Obviously Disney/Fox is a bit different, but now is the time to do them, you’ve been given a windfall, you’ve got interest rates going up. There’s a lot going on in the industry that we’re talking about in terms of how you make a shift from traditional to direct-to-consumer, but you’ve kind of got to go now.

Watts: Ian, are you on the same page?

Whittaker: Yes I would say the cheap credit is an enabler, rather than necessarily the primary driver. What it’s probably allowed these companies to do is actually do deals that maybe they wouldn’t have done in the past because the economics wouldn’t have worked. These companies could have used the cash for other things – they could have used it to buy back shares which is increasingly popular, they could have paid it out in dividends, in some cases they could have increased the wages for employees and so on. So they’ve not just thought “we’ve got this cash, let’s go and spend it on something”. Some companies do because some managements are incentivised by earnings per share growth, and in an age of cheap credit if you can borrow low and buy some assets you naturally boost that number.

> _Supplied data_
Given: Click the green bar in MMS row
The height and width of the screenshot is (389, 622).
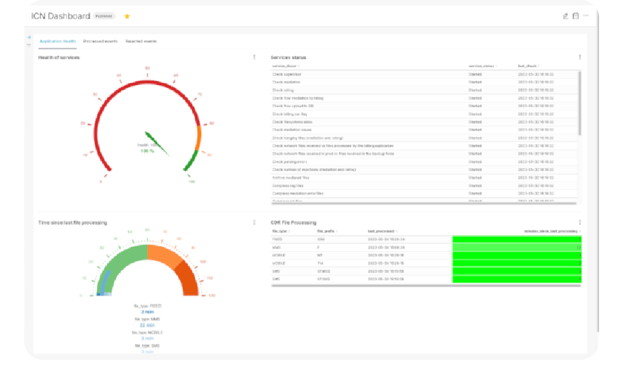Looking at the screenshot, I should point(516,247).
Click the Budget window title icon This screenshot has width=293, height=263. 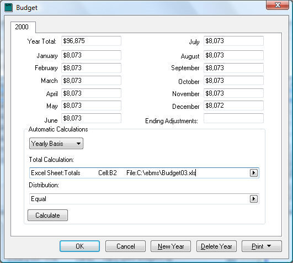(8, 8)
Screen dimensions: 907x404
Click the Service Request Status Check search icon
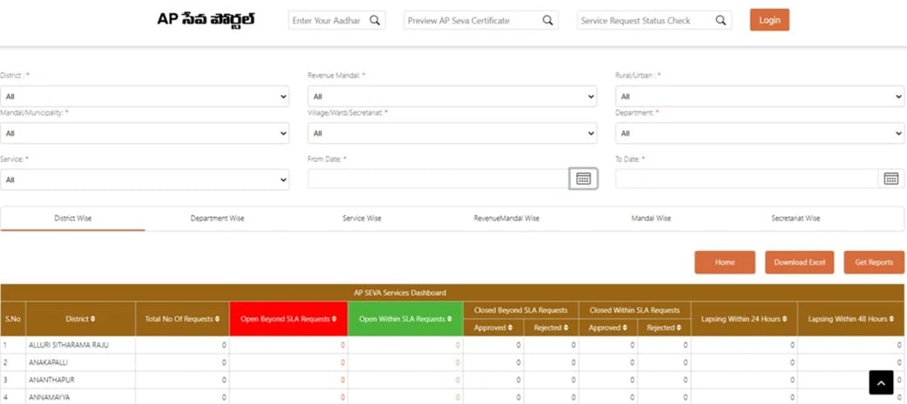pyautogui.click(x=721, y=20)
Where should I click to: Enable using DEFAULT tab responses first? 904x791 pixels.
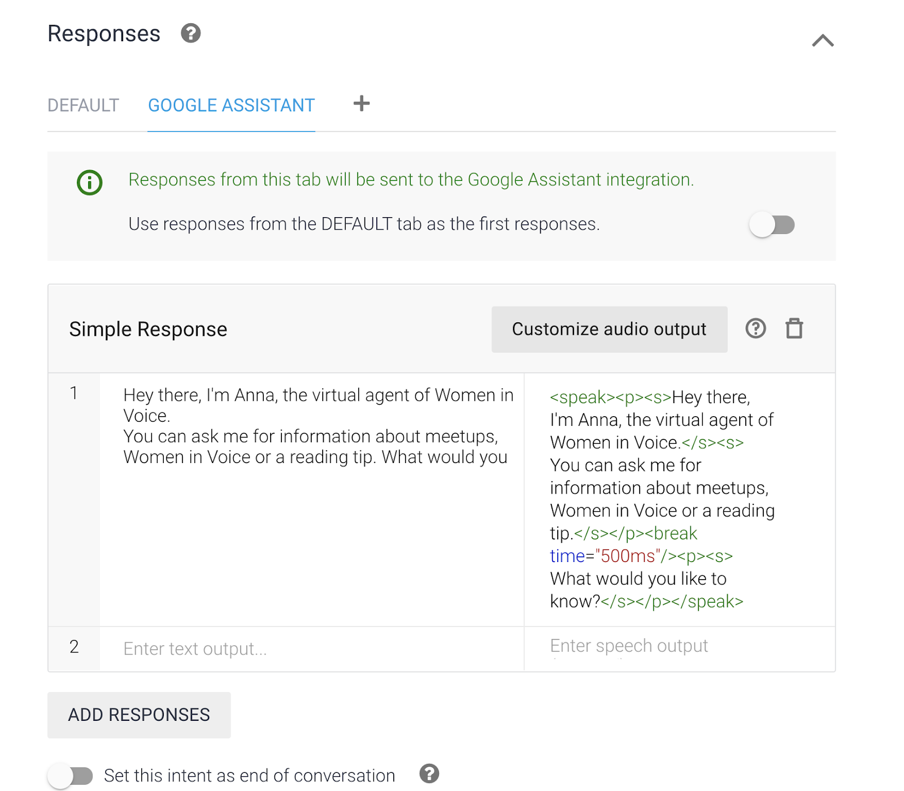click(772, 225)
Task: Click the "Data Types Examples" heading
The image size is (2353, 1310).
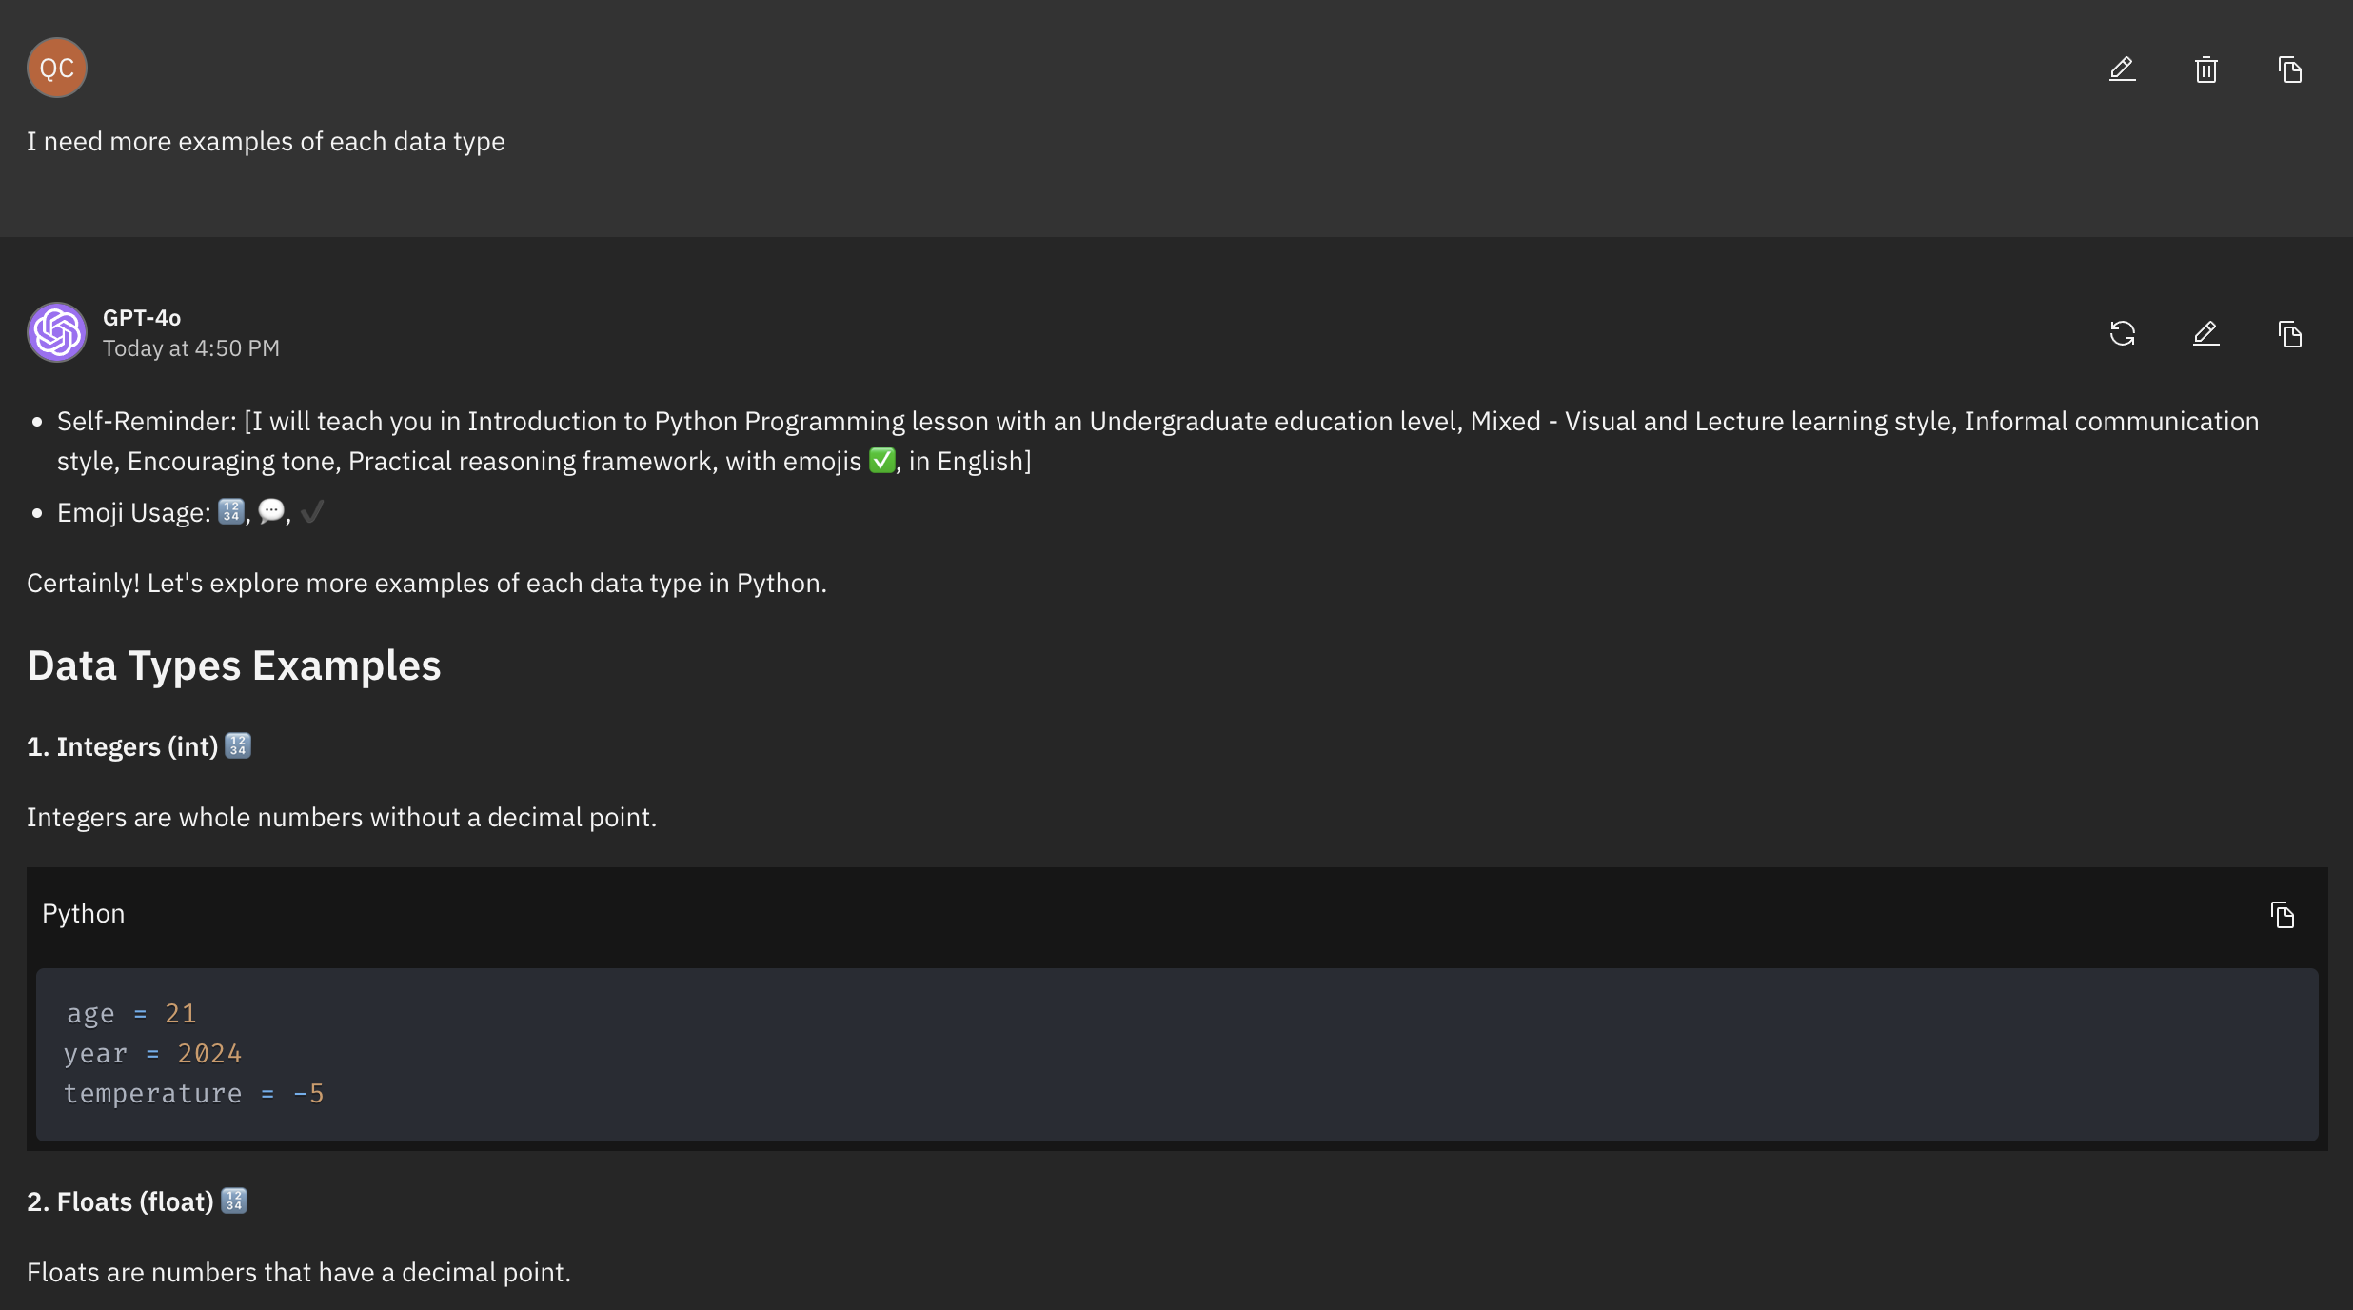Action: [x=234, y=665]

> _Task statement_
In the discussion excerpt, how does Whittaker describe the role of cheap credit?

> _Solution to the exercise_
As an enabler, rather than necessarily the primary driver.